Strategy 4: Enhanced case management and supported quarantine
A COVID-19 diagnosis often exacerbates the socioeconomic challenges that the Pacific Islander and Latinx populations face in Northwest Arkansas. Bilingual social workers, nurses, and community health navigators make up the enhanced case management team. It is critical to provide support services for both cases and contacts as they self-quarantine. Needed support includes essentials like food and medications, coordination with worksites, and coordination with community behavioral health services. Standard contact tracing encourages contacts to stay home and maintain distance from others until 14 days after their last exposure. The enhanced case management process elevates this with follow-up communication with the person who has COVID-19 and contacts to follow all quarantine guidelines. The enhanced case management also discusses their health and inquires about new symptoms.
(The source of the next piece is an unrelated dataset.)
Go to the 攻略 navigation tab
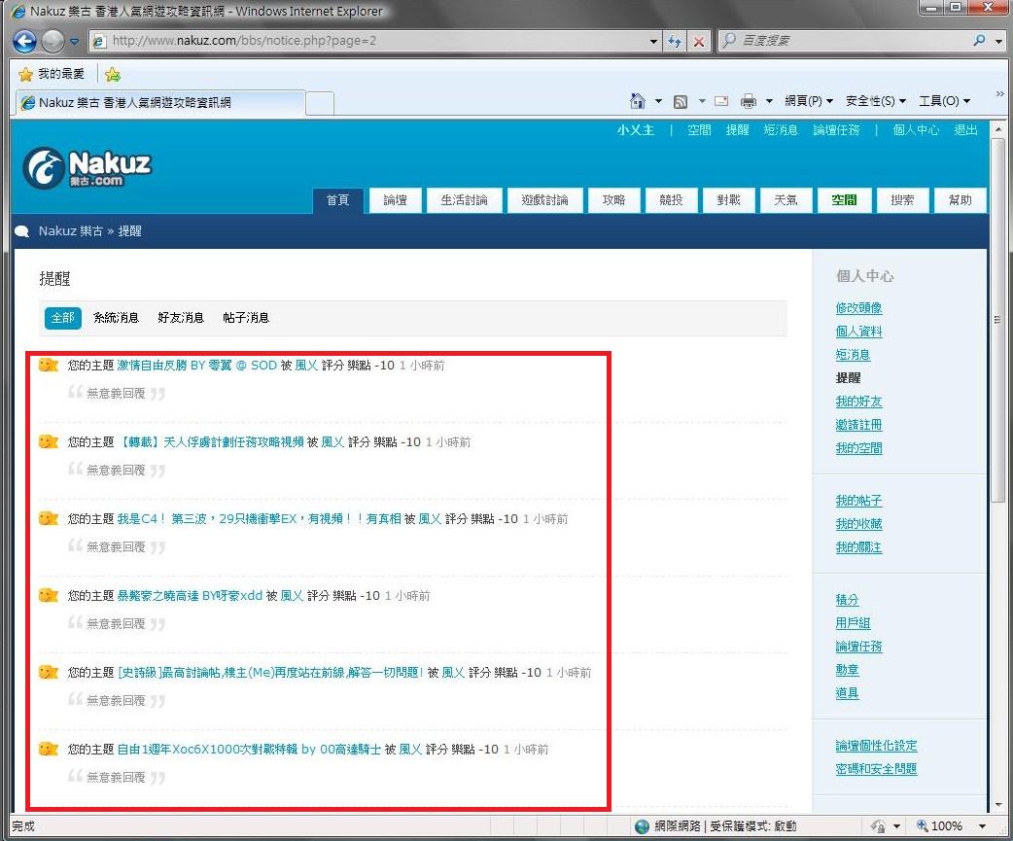This screenshot has height=841, width=1013. point(613,200)
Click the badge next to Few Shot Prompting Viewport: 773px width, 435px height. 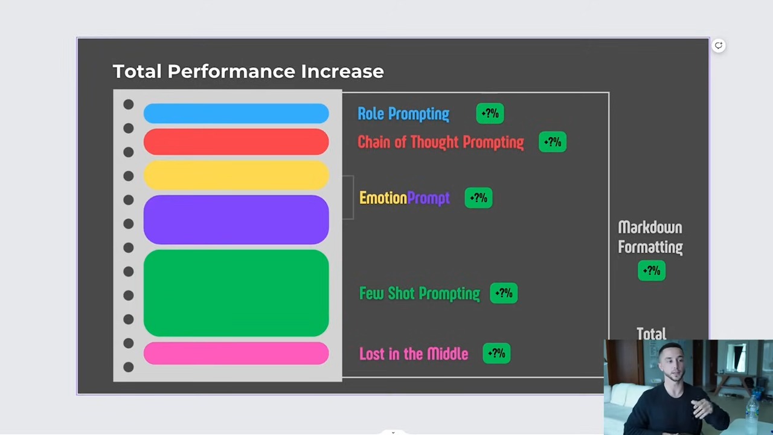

The staff provides resources, education, information, and connection with health care and community-based support organizations. They arrange for both food deliveries and prescription drug refills, if needed, to facilitate the contacts’ ability to remain at home. The nonprofit organizations listed in Table 1 have funding and actively take part in ensuring cases and contacts have the support they need.
Conclusion
The COVID-19 Strategy to Reduce Health Disparities for the Pacific Islander and Latinx communities in Northwest Arkansas demonstrates how community-based participatory research and programmatic networks funded by NIH and the CDC can be quickly leveraged to address COVID-19, which has disproportionately affected Latinx and Pacific Islander community members. This example shows the importance of building and sustaining community-based research and programmatic networks. The regional collaborative in Northwest Arkansas plans to leverage their network in the future to ensure Pacific Islander and Latinx communities have the opportunity to participate in vaccine studies and the distribution of COVID-19 vaccines.
Acknowledgments
These efforts are supported in part by CARES Act funding (PAM) and the Blue and You Foundation of Arkansas (PAM). The community-based participatory research team was provided by a Translational Research Institute grant (#1U54TR001629-01A1) from the National Center for Advancing Translational Sciences of the National Institutes of Health (PAM) and the Racial and Ethnic Approaches to Community Health (REACH) grant (#1NU58DP006595-01) from the Centers for Disease Control and Prevention (PAM). We thank the numerous community partners who have worked on these efforts. These partners are listed in Table 1. We specifically thank the Northwest Arkansas Council and Community Clinic for their leadership in the effort.
Disclosures
The authors have no conflicts of interest to declare.